In der Tat spricht einiges gegen das Überleben von Mikroorganismen über solch lange Zeiten. So schätzt man, dass Peptidbindungen annähernd 108 Jahre unbeschadet überstehen können. Wesentlich empfindlicher reagieren DNA-Moleküle auf lange Lagerzeiten. in archäologischen Fundstücken, die nur wenige tausend Jahre alt sind, ist die DNA bereits zu 99% beschädigt oder bereits fragmentiert.
DNA-Bruchstücke dienen daher als sicheres Indiz für die Authentizität alter Proben. Wie kann also die DNA in Mikroorganismen über Jahrmillionen stabil bleiben?
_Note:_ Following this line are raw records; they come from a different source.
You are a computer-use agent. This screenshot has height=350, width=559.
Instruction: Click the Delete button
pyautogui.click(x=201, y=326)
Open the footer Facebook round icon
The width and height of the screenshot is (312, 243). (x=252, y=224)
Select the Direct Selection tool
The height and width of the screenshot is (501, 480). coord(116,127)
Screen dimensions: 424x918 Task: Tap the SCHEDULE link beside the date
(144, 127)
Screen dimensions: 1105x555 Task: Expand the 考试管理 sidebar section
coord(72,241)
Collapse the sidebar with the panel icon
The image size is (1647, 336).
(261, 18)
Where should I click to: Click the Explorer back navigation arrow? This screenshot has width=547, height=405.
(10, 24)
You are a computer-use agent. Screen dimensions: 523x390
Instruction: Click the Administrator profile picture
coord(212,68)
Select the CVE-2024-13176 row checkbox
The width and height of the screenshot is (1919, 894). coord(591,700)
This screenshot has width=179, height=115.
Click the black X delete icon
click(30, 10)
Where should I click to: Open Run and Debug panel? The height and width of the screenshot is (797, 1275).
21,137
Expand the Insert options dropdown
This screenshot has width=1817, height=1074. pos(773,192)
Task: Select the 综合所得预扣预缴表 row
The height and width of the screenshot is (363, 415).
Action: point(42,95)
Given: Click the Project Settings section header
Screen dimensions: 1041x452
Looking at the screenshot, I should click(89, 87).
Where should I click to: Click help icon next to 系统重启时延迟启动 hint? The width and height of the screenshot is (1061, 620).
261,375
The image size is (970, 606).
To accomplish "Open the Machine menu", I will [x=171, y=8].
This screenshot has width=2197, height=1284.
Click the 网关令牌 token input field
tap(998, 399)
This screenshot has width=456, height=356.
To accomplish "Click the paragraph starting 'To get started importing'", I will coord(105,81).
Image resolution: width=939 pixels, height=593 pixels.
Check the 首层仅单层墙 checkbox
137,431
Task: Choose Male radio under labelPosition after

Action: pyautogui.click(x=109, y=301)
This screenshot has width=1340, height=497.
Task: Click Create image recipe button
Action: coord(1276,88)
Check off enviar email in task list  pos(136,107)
Dass dennoch ein Bacillus-Verwandter 250 Mio. Jahre ruhend überdauerte und wiederbelebt werden konnte, berichteten Russell H. Vreeland et al. jüngst in Nature (Bd. 407, 897-900). Die Paläomikrobiologen isolierten halotolerante Bakterien aus winzigen Salzwassereinschlüssen in Salzkristallen, die der nachweislich 250 Mio. Jahre alten Salado-Salzlagerstätte in New Mexico entstammten. Vreeland und seine Kollegen benannten den Halobakterienstanim "2-9-3". Sie sequenzierten seine ribosomale DNA (16S rDNA), verglichen diese mit Sequenzen bekannter Bakterien und ordneten die Ur-Bakterien als nahe Verwandte von Bacillus marismortui ein. Um Kontaminationen durch moderne Bakterien rigoros auszuschließen, behandelte das Team die Salzkristalloberfläche vor der Probenentnahme zunächst mit 10M NaOH und 10M HCl, bevor sie den Kristall autoklavierten. Die Autoren vermuten daher, dass die Urzeit-Halobakterien während der Permperiode des Paläozoikums in den Salzkristall eingeschlossen wurden, das Massensterben während Perm- und Kreidezeit verschliefen und nach 250 Mio Jahren von ihnen wiederbelebt wurden. Spekulation bleibt der Überlebensmechanismus. Zwar neigen die halophilen Urbacillen in Lösungen mit hoher Ionenstärke zur Sporenbildung, in den Salzkristalleinschlüssen wurden aber keine Sporen gefunden.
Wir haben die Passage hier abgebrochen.